El término hoosier hace alusión al gentilicio informal de los habitantes del estado de Indiana. La película se inspira en una historia real en la que el equipo de baloncesto de un pequeño pueblo rural de Indiana ganó el campeonato estatal en los años 50. En la película nos encontramos con un entrenador de mediana edad que lleva varios años sin entrenar y que guarda un secreto de su pasado. Un amigo suyo, director del instituto de un pueblo de Indiana llamado Hickory, lo contrata como nuevo entrenador del equipo de baloncesto. El entrenador tiene su propia metodología de trabajo que choca con la idiosincrasia de los habitantes del pueblo, gente muy cerrada y reaccionaria a quienes no les gustan los cambios, aunque sean para mejorar. Esto le hace muy complicada su integración en el lugar al recién llegado.
Protagoniza la película un sensacional Gene Hackman secundado por Barbara Hershey y Dennis Hopper, este último nominado al Óscar a mejor actor secundario por su papel de borracho del pueblo. Hoosiers, más que ídolos, vista hoy, posiblemente se pueda valorar como mejor de lo que se consideró en su momento, porque la verdad es que ha envejecido bastante bien. Conserva intacta su energía y emoción.
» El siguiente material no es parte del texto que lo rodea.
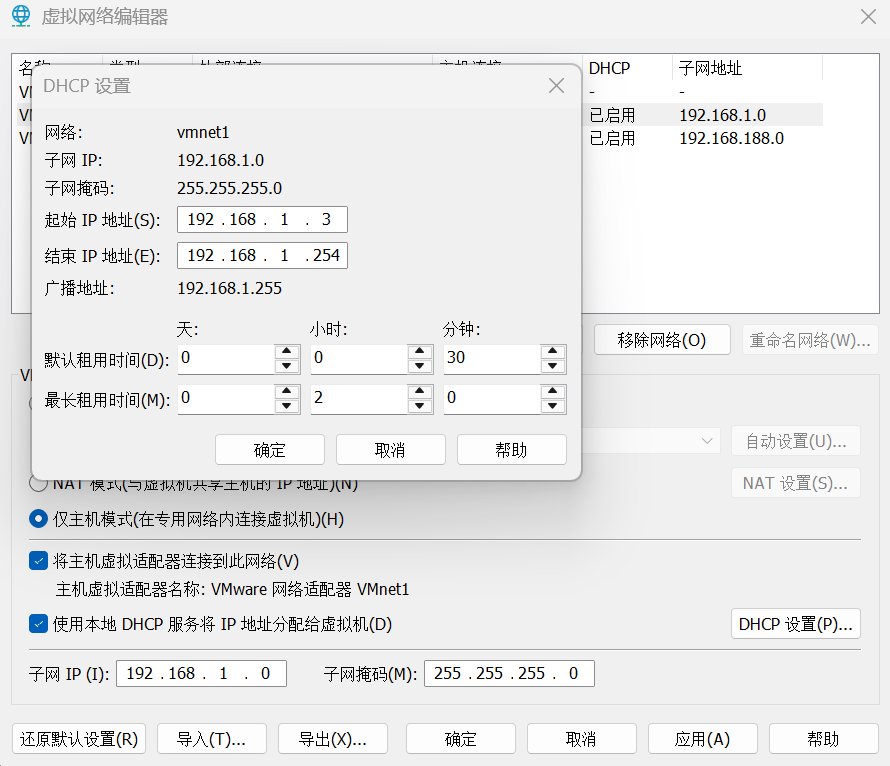Uncheck 使用本地 DHCP 服务 checkbox
This screenshot has height=766, width=890.
(39, 624)
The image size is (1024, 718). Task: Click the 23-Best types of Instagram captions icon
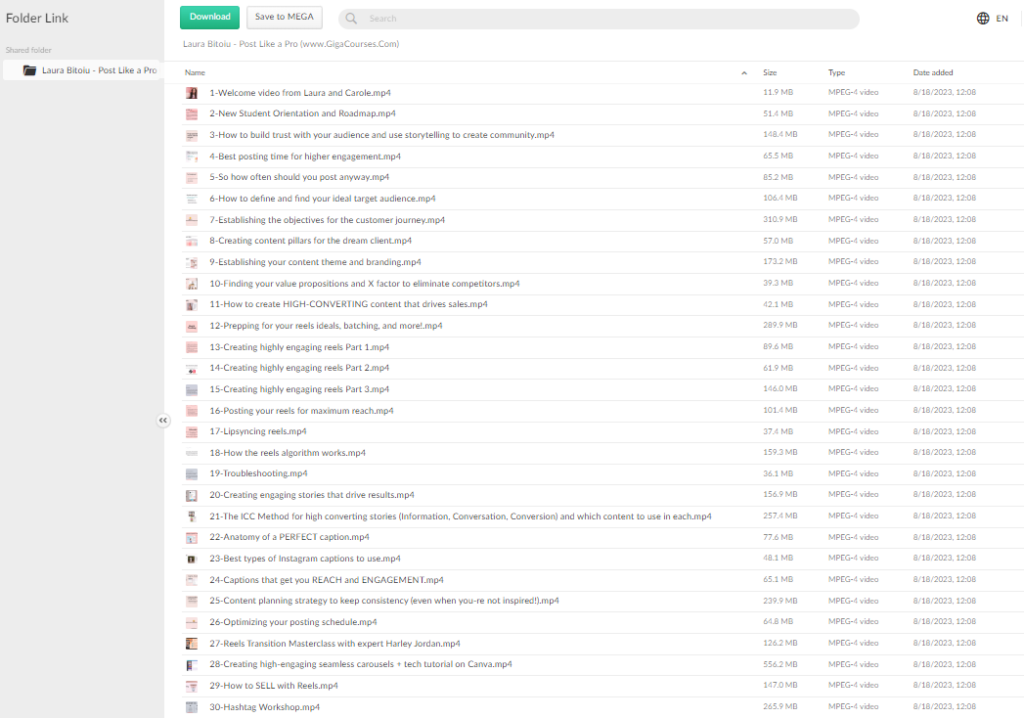coord(191,559)
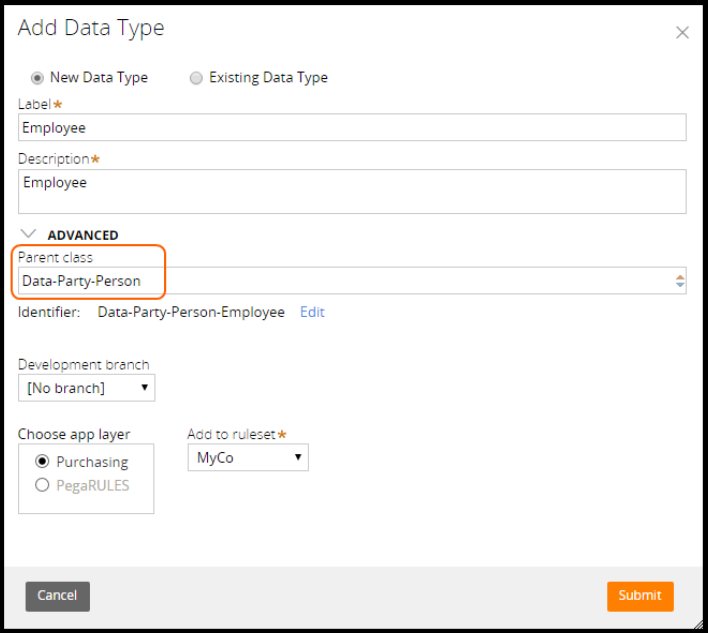Select the New Data Type option
This screenshot has width=708, height=633.
coord(38,77)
Es una historia inspiradora ambientada en el mundo del deporte con valores muy arraigados como la disciplina, el esfuerzo y el trabajo en equipo.
Como cabras tiene varios puntos en común con Hoosiers: esa evolución de menos a más, llegar lejos siendo pequeños, la presencia de un bajito del que todos se ríen, aunque en una es protagonista y en otra es secundario, el desarrollo de la acción en un pueblo pequeño.